● **What this task involves**:
Repeat exactly the lines below that lie between the line with "Task: Click the 数据接入 icon in sidebar" and the line with "The height and width of the screenshot is (700, 1405).", counting both of those lines as part of the answer.

== Provided data ==

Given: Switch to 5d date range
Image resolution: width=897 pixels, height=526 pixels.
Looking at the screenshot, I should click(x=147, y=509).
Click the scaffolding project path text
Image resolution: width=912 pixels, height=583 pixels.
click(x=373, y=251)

===
== Provided data ==

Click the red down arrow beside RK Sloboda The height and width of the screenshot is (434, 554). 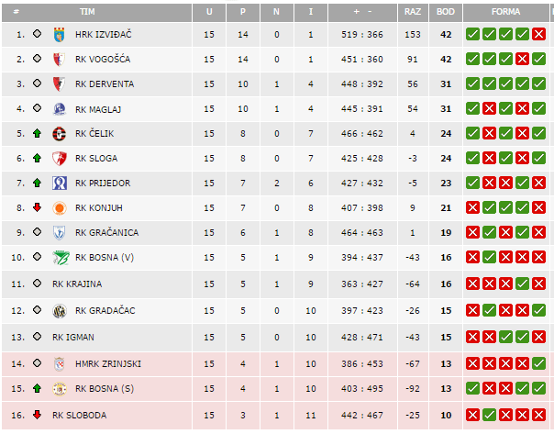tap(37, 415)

===
== Provided data ==

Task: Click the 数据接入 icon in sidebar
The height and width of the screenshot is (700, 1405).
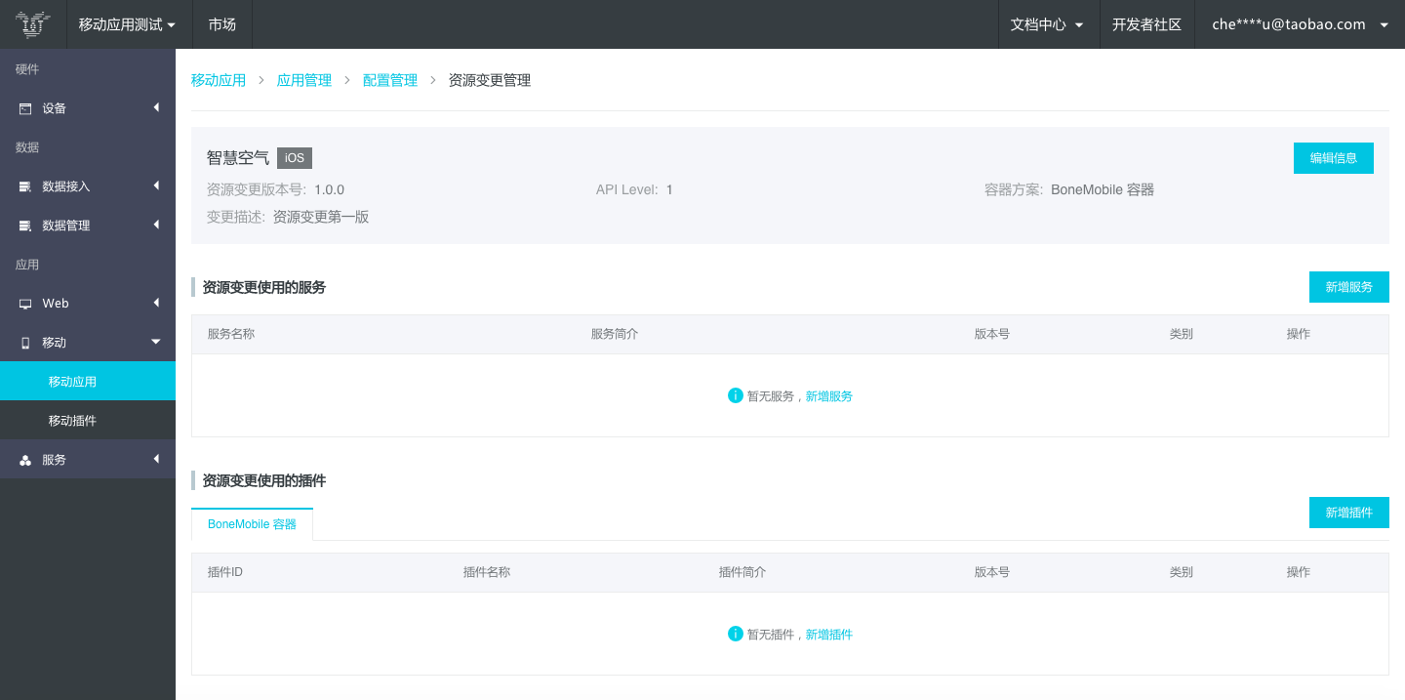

===

● **Exercise output**:
Task: Click the 数据接入 icon in sidebar
The height and width of the screenshot is (700, 1405).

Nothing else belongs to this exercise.